Mellower now, John McEnroe wants today's players to get mad
John McEnroe wants more anger in tennis.
Not the kind of racket-smashing, profanity-flying tantrums he threw as a player, when he could go from the sport's best player to its baddest boy in the same service game.
He wants to see players get fed up that they can't break through against Roger Federer and Rafael Nadal, that they remain stuck behind Novak Djokovic and Andy Murray heading into Wimbledon.

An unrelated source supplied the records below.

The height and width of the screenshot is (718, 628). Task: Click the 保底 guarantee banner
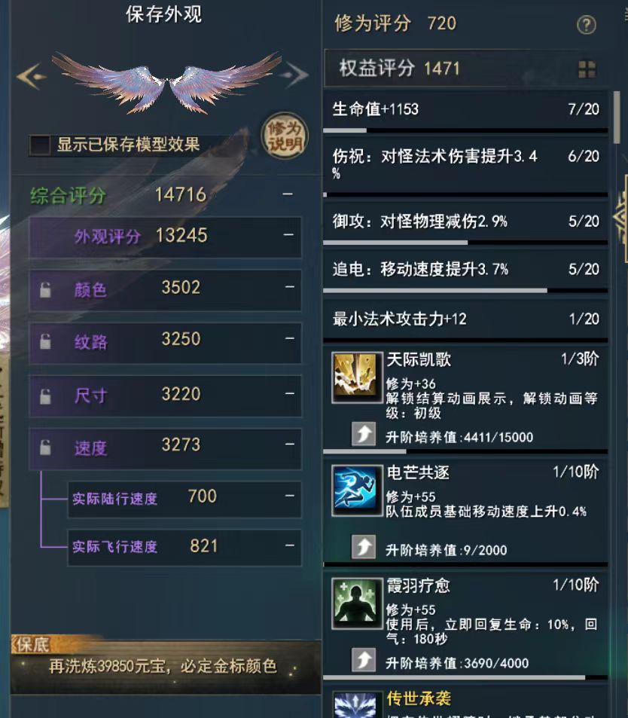(x=166, y=665)
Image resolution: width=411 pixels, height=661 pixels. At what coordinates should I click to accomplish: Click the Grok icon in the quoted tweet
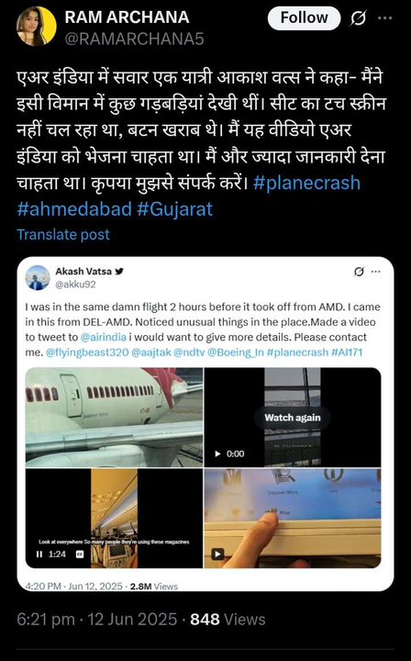pos(359,272)
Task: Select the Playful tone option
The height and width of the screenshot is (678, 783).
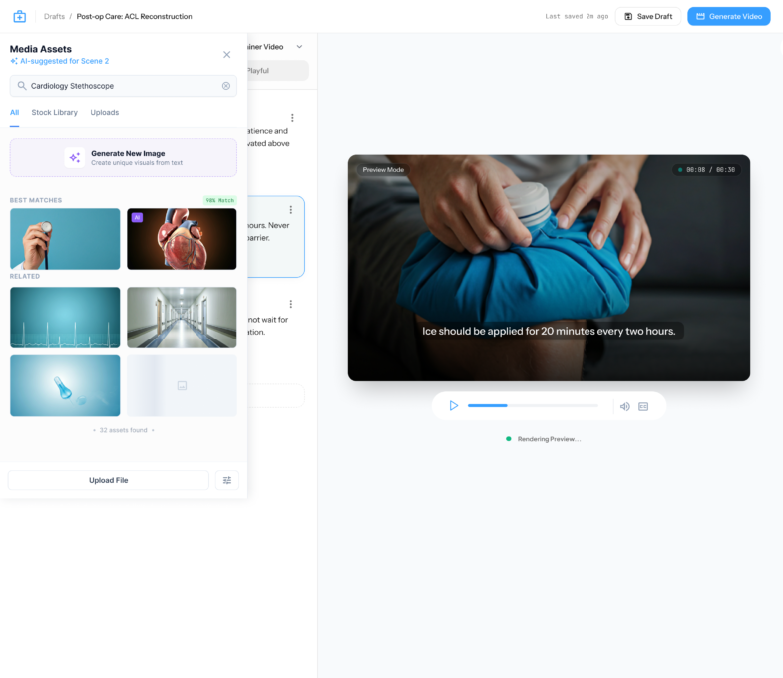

"Those are the two greatest players that ever played in my opinion right now, Nadal and Federer, but I'm amazed that guys aren't hungrier or angrier about sort of their lack of success," McEnroe said. "I mean, these guys are tremendous and better than the guys for the most part, but not every single day. You've got to come at these guys with everything you've got."
That helped fuel McEnroe's rise to the top of tennis. While he says he's always had a good relationship with Bjorn Borg, whom he considers probably his greatest rival, the hatred of losing to Jimmy Connors and Ivan Lendl lasted from the center court at Grand Slams to the locker room during senior exhibitions.
He thinks players now might get along too well with Federer, who won his record 18th Grand Slam at the Australian Open, or be too in awe of Nadal, who added his 15th at the French Open.
"And you don't have to, like, disparage a guy," McEnroe said, "you've just got to have this hunger and will to try to — when I played Connors for example, I tried to get myself to think like, 'Am I trying as hard as this guy, do I want it as bad as him?' And most of the time it feels like it wasn't, but I tried to and it feels like that's what you've got to do against these guys.
"You've got to bring everything you've got every single point or else they'll just walk all over you, and it seems like a lot of the guys have, to some extent, have let that happen."
Life after his tour career is the focus of McEnroe's new book, "But Seriously," in which he details the ups and downs of his many roles outside of tennis: frustrated actor, amateur musician, art collector, remarried husband, proud parent. He still plays some, but without the interest level in the U.S. to really do a senior tour right, he knows that at age 58, he's close to that ending.
"When I feel pretty good, like there's certain days, one out of three days, where I'll feel pretty good physically and that elevates my game," McEnroe said. "I try to feel good every time, but it doesn't work out that way where things start clicking. So that's something that's more fleeting and frustrating, so that's why, I mean that's why you walk away from the sport in the first place. I didn't feel like I could win a major anymore, so I just didn't feel like I could keep playing, or that I wanted to keep playing when I really felt like I had no chance of winning."
He was only 25 when he won the last of his seven majors. He's since found entertainment opportunities through his friends on both coasts, though the game show and talk show he hosted were both short-lived. He's stayed involved in tennis as one of the sport's top commentators, through his John McEnroe Tennis Academy in New York and a little coaching, helping guide Canadian Milos Raonic to the Wimbledon finals last year.
Perhaps his own career would have been different had he played now. The top four on the men's side are all 30 or over, and none is slowing down the way players did at that age when McEnroe played.
"They've got way more knowledge of how to recover, what to eat, how to train off the court as well as on the court, all those things," McEnroe said. "It's not like we had no idea, but it's almost like a science now, so from that standpoint there's no question I feel like I'd be different.
"And then the other obvious one, the amount of energy I wasted sort of complaining on line calls or whatever it is. They have this challenge system, so that's sort of taken that out of the equation, so I think I would have been a 20 percent better player but probably quite a bit, even more than maybe 40 percent more boring, because you wouldn't have had that whole thing."
But he now appreciates his playing career more, as whatever frustrations he's had in other pursuits in the years since have given him a perspective he didn't have then.
"I don't think there's anything you do when you fail at it that you're happy when it happens. I think the key is always to sort of learn from it," he said. "If it helps you find your way or you head in a direction that's better served, it's OK."